Objectives : This study aims to investigate a wide range of symptoms related to anger and their corresponding treatments as described in Traditional Korean Medical literature. Additionally, the study aims to propose key prescriptions for Intermittent Explosive Disorder(IED), thereby striving to explore potential therapeutic strategies.
Methods : This comprehensive study examines the correlations between the pathologies, symptoms, and treatments related to anger, as described in the Yixuerumen (醫學入門), the Donguibogam (東醫寶鑑), and the Xiezhenglun (血證論), and their relevance to IED.

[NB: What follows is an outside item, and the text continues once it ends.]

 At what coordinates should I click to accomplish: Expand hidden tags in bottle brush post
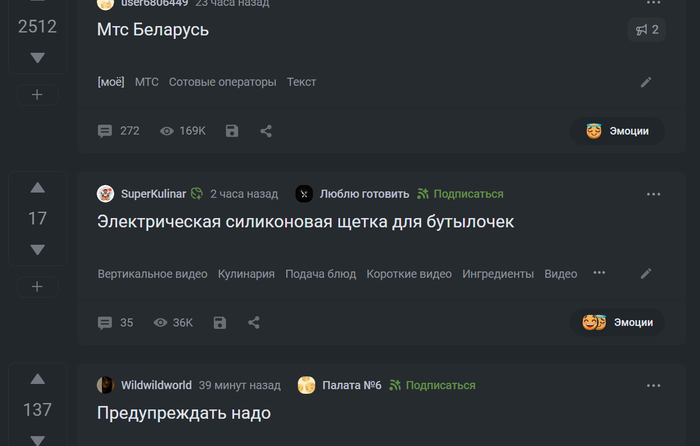pos(599,273)
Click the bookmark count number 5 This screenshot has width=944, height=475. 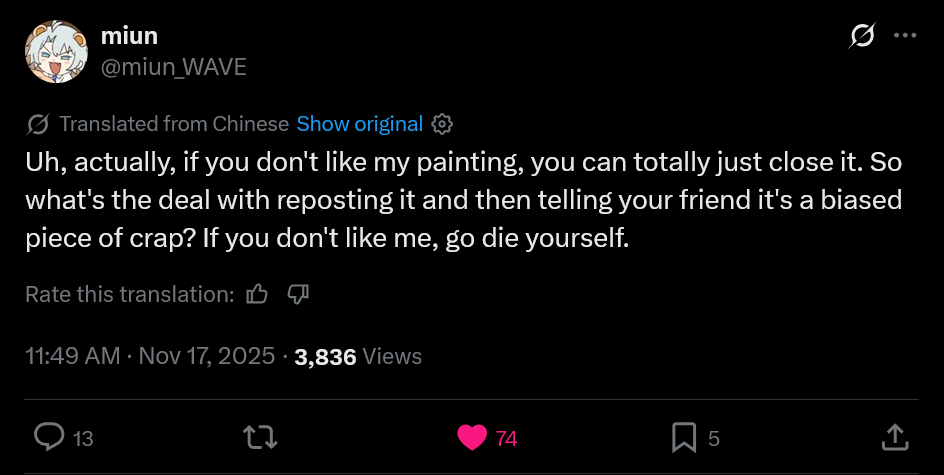(x=713, y=438)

Results : Anger impairs the liver, giving rise to a spectrum of symptoms including dry hair, headaches, dizziness, a bitter taste in the mouth, tinnitus, vomiting of blood, sharp chest and flank pains, abdominal discomfort, tremors, diarrhea, and hyperventilation. Furthermore, this heightened anger can serve as a potential trigger for strokes and, considering its potential to hinder recovery from various other conditions, calls for proactive therapeutic intervention.
Conclusions : Severe anger has the potential to trigger strokes and hinder recovery from a range of illnesses, underscoring the necessity for tailored and proactive treatment based on the severity of symptoms. In the instance of IED, clinical application of the Danggui Luihuiwan (當歸蘆薈丸) is warranted.